▶ **Work task**:
Write out the records word for word.

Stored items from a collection
BEGIN

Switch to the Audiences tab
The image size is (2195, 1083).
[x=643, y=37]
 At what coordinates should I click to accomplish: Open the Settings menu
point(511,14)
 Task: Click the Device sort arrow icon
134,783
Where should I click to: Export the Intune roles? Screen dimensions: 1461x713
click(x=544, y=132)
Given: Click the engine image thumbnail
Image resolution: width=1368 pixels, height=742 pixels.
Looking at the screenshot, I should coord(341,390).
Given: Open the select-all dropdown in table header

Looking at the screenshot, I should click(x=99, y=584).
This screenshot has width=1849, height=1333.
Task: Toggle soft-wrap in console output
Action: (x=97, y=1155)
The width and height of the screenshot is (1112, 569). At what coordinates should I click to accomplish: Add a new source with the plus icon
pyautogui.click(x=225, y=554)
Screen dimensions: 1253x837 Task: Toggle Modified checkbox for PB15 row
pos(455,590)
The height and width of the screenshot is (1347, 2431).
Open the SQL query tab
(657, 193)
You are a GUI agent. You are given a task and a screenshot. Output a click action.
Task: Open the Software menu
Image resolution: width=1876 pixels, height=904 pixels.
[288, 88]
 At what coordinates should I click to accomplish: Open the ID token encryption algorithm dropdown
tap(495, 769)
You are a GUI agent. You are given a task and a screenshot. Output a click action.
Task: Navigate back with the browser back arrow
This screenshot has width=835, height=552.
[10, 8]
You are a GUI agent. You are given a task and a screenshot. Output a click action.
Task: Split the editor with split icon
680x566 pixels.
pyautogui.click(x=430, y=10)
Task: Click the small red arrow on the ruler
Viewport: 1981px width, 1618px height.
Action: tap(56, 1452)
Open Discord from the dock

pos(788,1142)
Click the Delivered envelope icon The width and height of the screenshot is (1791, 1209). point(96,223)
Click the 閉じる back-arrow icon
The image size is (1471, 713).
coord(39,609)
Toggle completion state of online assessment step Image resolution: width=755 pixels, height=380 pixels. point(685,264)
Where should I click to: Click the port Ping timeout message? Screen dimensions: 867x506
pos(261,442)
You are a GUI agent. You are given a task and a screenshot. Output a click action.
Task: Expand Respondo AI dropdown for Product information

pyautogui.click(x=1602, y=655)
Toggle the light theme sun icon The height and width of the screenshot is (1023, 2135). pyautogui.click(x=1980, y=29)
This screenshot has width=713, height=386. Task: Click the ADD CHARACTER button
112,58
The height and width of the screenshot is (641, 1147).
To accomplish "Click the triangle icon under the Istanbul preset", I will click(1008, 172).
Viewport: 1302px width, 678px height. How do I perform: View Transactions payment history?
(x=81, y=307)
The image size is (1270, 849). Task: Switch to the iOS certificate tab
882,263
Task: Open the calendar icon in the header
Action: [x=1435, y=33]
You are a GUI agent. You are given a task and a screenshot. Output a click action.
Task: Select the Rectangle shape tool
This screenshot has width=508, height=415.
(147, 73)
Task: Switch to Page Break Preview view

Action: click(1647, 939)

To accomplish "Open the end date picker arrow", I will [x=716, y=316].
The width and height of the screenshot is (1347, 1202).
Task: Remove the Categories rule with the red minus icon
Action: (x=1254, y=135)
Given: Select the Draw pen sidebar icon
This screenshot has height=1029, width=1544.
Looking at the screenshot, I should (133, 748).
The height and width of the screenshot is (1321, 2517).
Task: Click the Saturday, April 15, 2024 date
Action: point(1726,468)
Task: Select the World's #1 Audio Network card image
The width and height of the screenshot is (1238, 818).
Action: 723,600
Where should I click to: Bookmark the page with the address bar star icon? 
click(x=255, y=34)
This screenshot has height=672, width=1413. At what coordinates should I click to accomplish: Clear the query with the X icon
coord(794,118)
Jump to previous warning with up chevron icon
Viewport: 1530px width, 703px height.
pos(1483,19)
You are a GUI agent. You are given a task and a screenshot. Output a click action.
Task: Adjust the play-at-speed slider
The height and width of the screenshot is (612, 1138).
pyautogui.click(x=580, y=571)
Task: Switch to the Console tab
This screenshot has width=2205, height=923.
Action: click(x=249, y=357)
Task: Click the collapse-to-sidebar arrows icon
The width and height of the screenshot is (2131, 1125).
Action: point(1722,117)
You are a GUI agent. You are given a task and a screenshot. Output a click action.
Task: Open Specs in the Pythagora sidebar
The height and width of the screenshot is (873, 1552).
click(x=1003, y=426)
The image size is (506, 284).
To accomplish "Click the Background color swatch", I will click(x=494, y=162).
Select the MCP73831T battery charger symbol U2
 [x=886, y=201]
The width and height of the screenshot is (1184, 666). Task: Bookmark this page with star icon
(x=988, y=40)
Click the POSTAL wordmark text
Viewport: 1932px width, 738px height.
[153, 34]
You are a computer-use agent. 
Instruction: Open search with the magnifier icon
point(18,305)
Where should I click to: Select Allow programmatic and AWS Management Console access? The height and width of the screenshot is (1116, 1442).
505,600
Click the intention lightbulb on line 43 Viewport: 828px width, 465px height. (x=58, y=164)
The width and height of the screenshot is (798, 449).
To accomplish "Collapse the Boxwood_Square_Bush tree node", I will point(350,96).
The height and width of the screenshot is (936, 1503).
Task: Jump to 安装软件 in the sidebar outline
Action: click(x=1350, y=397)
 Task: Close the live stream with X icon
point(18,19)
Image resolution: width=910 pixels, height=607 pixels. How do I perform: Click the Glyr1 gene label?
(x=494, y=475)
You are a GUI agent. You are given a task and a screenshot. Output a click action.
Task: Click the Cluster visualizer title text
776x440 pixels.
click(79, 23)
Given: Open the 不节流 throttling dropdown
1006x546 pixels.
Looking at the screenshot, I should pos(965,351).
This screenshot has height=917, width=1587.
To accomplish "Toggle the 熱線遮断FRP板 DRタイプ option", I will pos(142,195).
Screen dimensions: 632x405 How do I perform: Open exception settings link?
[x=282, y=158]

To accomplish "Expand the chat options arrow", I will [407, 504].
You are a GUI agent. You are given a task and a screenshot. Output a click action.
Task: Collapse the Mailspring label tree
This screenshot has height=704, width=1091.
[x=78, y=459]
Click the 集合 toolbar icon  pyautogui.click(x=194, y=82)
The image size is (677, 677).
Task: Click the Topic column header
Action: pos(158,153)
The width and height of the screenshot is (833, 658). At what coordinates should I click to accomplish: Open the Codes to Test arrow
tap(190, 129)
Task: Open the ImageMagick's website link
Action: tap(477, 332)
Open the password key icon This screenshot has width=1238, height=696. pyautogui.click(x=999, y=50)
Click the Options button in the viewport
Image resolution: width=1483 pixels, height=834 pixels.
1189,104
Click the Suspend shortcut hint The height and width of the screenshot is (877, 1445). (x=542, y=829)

END

▶ **Answer to this exercise**:
Switch to the Audiences tab
The image size is (2195, 1083).
[x=643, y=37]
 At what coordinates should I click to accomplish: Open the Settings menu
point(511,14)
 Task: Click the Device sort arrow icon
134,783
Where should I click to: Export the Intune roles? Screen dimensions: 1461x713
click(x=544, y=132)
Given: Click the engine image thumbnail
Image resolution: width=1368 pixels, height=742 pixels.
Looking at the screenshot, I should coord(341,390).
Given: Open the select-all dropdown in table header

Looking at the screenshot, I should click(x=99, y=584).
This screenshot has width=1849, height=1333.
Task: Toggle soft-wrap in console output
Action: (x=97, y=1155)
The width and height of the screenshot is (1112, 569). At what coordinates should I click to accomplish: Add a new source with the plus icon
pyautogui.click(x=225, y=554)
Screen dimensions: 1253x837 Task: Toggle Modified checkbox for PB15 row
pos(455,590)
The height and width of the screenshot is (1347, 2431).
Open the SQL query tab
(657, 193)
You are a GUI agent. You are given a task and a screenshot. Output a click action.
Task: Open the Software menu
Image resolution: width=1876 pixels, height=904 pixels.
[288, 88]
 At what coordinates should I click to accomplish: Open the ID token encryption algorithm dropdown
tap(495, 769)
You are a GUI agent. You are given a task and a screenshot. Output a click action.
Task: Navigate back with the browser back arrow
This screenshot has width=835, height=552.
[10, 8]
You are a GUI agent. You are given a task and a screenshot. Output a click action.
Task: Split the editor with split icon
680x566 pixels.
pyautogui.click(x=430, y=10)
Task: Click the small red arrow on the ruler
Viewport: 1981px width, 1618px height.
Action: tap(56, 1452)
Open Discord from the dock

pos(788,1142)
Click the Delivered envelope icon The width and height of the screenshot is (1791, 1209). point(96,223)
Click the 閉じる back-arrow icon
The image size is (1471, 713).
coord(39,609)
Toggle completion state of online assessment step Image resolution: width=755 pixels, height=380 pixels. point(685,264)
Where should I click to: Click the port Ping timeout message? Screen dimensions: 867x506
pos(261,442)
You are a GUI agent. You are given a task and a screenshot. Output a click action.
Task: Expand Respondo AI dropdown for Product information

pyautogui.click(x=1602, y=655)
Toggle the light theme sun icon The height and width of the screenshot is (1023, 2135). pyautogui.click(x=1980, y=29)
This screenshot has width=713, height=386. Task: Click the ADD CHARACTER button
112,58
The height and width of the screenshot is (641, 1147).
To accomplish "Click the triangle icon under the Istanbul preset", I will click(1008, 172).
Viewport: 1302px width, 678px height. How do I perform: View Transactions payment history?
(x=81, y=307)
The image size is (1270, 849). Task: Switch to the iOS certificate tab
882,263
Task: Open the calendar icon in the header
Action: [x=1435, y=33]
You are a GUI agent. You are given a task and a screenshot. Output a click action.
Task: Select the Rectangle shape tool
This screenshot has width=508, height=415.
(147, 73)
Task: Switch to Page Break Preview view

Action: click(1647, 939)

To accomplish "Open the end date picker arrow", I will [x=716, y=316].
The width and height of the screenshot is (1347, 1202).
Task: Remove the Categories rule with the red minus icon
Action: (x=1254, y=135)
Given: Select the Draw pen sidebar icon
This screenshot has height=1029, width=1544.
Looking at the screenshot, I should (133, 748).
The height and width of the screenshot is (1321, 2517).
Task: Click the Saturday, April 15, 2024 date
Action: point(1726,468)
Task: Select the World's #1 Audio Network card image
The width and height of the screenshot is (1238, 818).
Action: 723,600
Where should I click to: Bookmark the page with the address bar star icon? 
click(x=255, y=34)
This screenshot has height=672, width=1413. At what coordinates should I click to accomplish: Clear the query with the X icon
coord(794,118)
Jump to previous warning with up chevron icon
Viewport: 1530px width, 703px height.
pos(1483,19)
You are a GUI agent. You are given a task and a screenshot. Output a click action.
Task: Adjust the play-at-speed slider
The height and width of the screenshot is (612, 1138).
pyautogui.click(x=580, y=571)
Task: Switch to the Console tab
This screenshot has width=2205, height=923.
Action: click(x=249, y=357)
Task: Click the collapse-to-sidebar arrows icon
The width and height of the screenshot is (2131, 1125).
Action: point(1722,117)
You are a GUI agent. You are given a task and a screenshot. Output a click action.
Task: Open Specs in the Pythagora sidebar
The height and width of the screenshot is (873, 1552).
click(x=1003, y=426)
The image size is (506, 284).
To accomplish "Click the Background color swatch", I will click(x=494, y=162).
Select the MCP73831T battery charger symbol U2
 [x=886, y=201]
The width and height of the screenshot is (1184, 666). Task: Bookmark this page with star icon
(x=988, y=40)
Click the POSTAL wordmark text
Viewport: 1932px width, 738px height.
[153, 34]
You are a computer-use agent. 
Instruction: Open search with the magnifier icon
point(18,305)
Where should I click to: Select Allow programmatic and AWS Management Console access? The height and width of the screenshot is (1116, 1442).
505,600
Click the intention lightbulb on line 43 Viewport: 828px width, 465px height. (x=58, y=164)
The width and height of the screenshot is (798, 449).
To accomplish "Collapse the Boxwood_Square_Bush tree node", I will point(350,96).
The height and width of the screenshot is (936, 1503).
Task: Jump to 安装软件 in the sidebar outline
Action: click(x=1350, y=397)
 Task: Close the live stream with X icon
point(18,19)
Image resolution: width=910 pixels, height=607 pixels. How do I perform: Click the Glyr1 gene label?
(x=494, y=475)
You are a GUI agent. You are given a task and a screenshot. Output a click action.
Task: Click the Cluster visualizer title text
776x440 pixels.
click(79, 23)
Given: Open the 不节流 throttling dropdown
1006x546 pixels.
Looking at the screenshot, I should pos(965,351).
This screenshot has height=917, width=1587.
To accomplish "Toggle the 熱線遮断FRP板 DRタイプ option", I will pos(142,195).
Screen dimensions: 632x405 How do I perform: Open exception settings link?
[x=282, y=158]

To accomplish "Expand the chat options arrow", I will [407, 504].
You are a GUI agent. You are given a task and a screenshot. Output a click action.
Task: Collapse the Mailspring label tree
This screenshot has height=704, width=1091.
[x=78, y=459]
Click the 集合 toolbar icon  pyautogui.click(x=194, y=82)
The image size is (677, 677).
Task: Click the Topic column header
Action: pos(158,153)
The width and height of the screenshot is (833, 658). At what coordinates should I click to accomplish: Open the Codes to Test arrow
tap(190, 129)
Task: Open the ImageMagick's website link
Action: tap(477, 332)
Open the password key icon This screenshot has width=1238, height=696. pyautogui.click(x=999, y=50)
Click the Options button in the viewport
Image resolution: width=1483 pixels, height=834 pixels.
1189,104
Click the Suspend shortcut hint The height and width of the screenshot is (877, 1445). (x=542, y=829)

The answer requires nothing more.